Mehler estudou o que ocorreu depois da Segunda Grande Guerra com os cientistas que haviam colaborado com os nazistas, eram eugenistas ou compartilhavam sua visão de mundo racista. “Eu estava focado na continuidade ideológica entre o velho e o novo”, disse ele à repórter Angela Saini, autora do artigo “Why race science is on the rise again” (“Por que a ciência racial está em ascensão novamente”), publicado em “The Guardian” neste sábado (18).
Mehler vê um paralelo entre a rede de intelectuais de extrema-direita e a forma rápida e devastadora com que a pesquisa eugênica foi aplicada na Alemanha nazista, e teme que aquelas brutais atrocidades possam acontecer novamente.
O crescimento da extrema direita é visível. Na Polônia, nacionalistas marcham sob o slogan “Polônia pura, Polônia branca”. Na Itália, um líder de direita ganhou popularidade com a promessa de deportar imigrantes ilegais e virar as costas aos refugiados. Os nacionalistas brancos olham para a Rússia sob o comando de Vladimir Putin como defensor dos valores “tradicionais”. Nas eleições alemãs em 2017 a Alternative für Deutschland (AfD) obteve mais de 12% dos votos. Em 2018 foi denunciado que o Cambridge Analytica, ligado ao ex-estrategista chefe de Donald Trump, Steve Bannon, usou ideias racistas para ganhar apoio dos conservadores brancos. Desde que deixou a Casa Branca em 2017, Bannon tornou-se uma figura chave para os movimentos de extrema-direita e agora espera abrir uma academia de “alt-right” em um mosteiro italiano. Isso lembra os “racistas científicos” depois da Segunda Grande Guerra que, isolados no meio acadêmico, criaram seus próprios espaços e publicações. A diferença agora é que, em parte por causa da internet, é muito mais fácil atrair financiamento e apoio. Na França, em 2018, Bannon disse aos partidários da extrema direita: “Deixe-os chamá-los de racistas, deixe-os chamá-los de xenófobos, deixe-os chamá-los de nativistas. Use isso como um distintivo de honra”.

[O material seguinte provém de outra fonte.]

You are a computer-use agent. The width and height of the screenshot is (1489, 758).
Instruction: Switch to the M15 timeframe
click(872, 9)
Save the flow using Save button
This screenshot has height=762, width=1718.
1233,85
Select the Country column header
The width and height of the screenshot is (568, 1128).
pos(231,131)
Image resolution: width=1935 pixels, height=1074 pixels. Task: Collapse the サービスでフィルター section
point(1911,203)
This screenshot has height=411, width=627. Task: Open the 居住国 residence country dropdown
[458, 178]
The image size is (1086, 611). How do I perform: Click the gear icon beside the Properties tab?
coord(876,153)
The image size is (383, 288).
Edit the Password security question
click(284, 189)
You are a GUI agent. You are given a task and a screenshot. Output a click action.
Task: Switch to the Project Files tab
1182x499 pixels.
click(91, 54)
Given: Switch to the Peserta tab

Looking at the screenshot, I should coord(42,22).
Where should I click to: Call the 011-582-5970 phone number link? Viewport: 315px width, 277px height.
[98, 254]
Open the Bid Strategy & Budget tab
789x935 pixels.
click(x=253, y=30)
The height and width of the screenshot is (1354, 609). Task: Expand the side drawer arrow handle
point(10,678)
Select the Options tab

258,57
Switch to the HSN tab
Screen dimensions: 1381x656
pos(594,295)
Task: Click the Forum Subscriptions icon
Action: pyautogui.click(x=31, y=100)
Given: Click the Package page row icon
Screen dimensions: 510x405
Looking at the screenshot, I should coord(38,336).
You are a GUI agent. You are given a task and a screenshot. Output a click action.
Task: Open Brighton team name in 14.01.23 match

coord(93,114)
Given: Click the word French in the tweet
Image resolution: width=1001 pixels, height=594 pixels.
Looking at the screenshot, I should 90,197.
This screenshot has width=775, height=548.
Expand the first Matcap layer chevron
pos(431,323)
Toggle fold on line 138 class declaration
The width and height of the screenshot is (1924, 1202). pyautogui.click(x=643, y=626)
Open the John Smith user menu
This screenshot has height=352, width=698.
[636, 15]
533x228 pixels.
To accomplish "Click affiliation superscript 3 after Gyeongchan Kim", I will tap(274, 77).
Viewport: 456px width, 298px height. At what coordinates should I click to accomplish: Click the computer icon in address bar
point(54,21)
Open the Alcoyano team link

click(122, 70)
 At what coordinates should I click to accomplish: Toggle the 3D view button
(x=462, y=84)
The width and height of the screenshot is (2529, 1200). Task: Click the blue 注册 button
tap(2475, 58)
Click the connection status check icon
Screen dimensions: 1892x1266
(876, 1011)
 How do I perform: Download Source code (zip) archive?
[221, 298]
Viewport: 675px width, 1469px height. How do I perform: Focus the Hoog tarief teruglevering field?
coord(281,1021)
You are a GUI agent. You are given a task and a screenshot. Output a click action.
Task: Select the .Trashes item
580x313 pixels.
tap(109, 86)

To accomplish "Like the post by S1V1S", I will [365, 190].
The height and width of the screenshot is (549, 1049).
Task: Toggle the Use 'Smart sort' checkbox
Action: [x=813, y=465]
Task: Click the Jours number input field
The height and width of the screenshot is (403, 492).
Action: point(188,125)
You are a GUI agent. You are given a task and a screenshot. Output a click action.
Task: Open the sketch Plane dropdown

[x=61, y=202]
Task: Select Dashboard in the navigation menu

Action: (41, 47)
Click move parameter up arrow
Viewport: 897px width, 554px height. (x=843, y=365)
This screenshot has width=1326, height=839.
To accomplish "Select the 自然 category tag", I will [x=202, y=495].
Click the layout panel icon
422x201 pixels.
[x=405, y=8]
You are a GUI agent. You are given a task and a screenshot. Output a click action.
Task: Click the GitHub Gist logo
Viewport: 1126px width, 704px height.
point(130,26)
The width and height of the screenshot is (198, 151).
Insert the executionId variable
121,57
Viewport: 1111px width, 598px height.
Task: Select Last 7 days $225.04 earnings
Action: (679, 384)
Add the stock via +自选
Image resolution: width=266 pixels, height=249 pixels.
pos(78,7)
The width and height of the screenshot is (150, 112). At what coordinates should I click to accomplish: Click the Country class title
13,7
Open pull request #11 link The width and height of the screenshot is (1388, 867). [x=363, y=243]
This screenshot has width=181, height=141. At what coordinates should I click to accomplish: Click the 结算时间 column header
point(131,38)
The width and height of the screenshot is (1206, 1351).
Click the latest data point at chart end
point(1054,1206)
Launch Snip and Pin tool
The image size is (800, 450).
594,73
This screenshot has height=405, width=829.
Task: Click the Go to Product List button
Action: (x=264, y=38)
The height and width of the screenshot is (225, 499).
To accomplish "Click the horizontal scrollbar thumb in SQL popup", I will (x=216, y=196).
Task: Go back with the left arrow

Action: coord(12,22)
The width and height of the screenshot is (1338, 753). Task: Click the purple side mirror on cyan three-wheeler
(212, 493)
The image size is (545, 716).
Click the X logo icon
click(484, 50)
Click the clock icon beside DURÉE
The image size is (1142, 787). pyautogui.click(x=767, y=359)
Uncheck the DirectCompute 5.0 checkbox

Nos últimos anos investiguei o crescimento desenfreado dessa espécie de racismo intelectual. Encontrei redes que incluem acadêmicos nas principais universidades do mundo, que procuraram moldar debates públicos sobre raça e imigração, e tornar aceitável a visão de que “estrangeiros” são por sua própria natureza uma ameaça porque são fundamentalmente diferentes.
Dentro dessa cabala estão aqueles que buscam na ciência apoio para suas visões políticas. Alguns se descrevem como “realistas da raça” – porque chamar a si mesmos de racistas ainda é intragável. Eles pensam que há diferenças biológicas inatas entre grupos humanos, tornando nações inteiras “naturalmente” mais inteligentes do que outras. Esses “fatos biológicos” explicariam o curso da história e a desigualdade moderna.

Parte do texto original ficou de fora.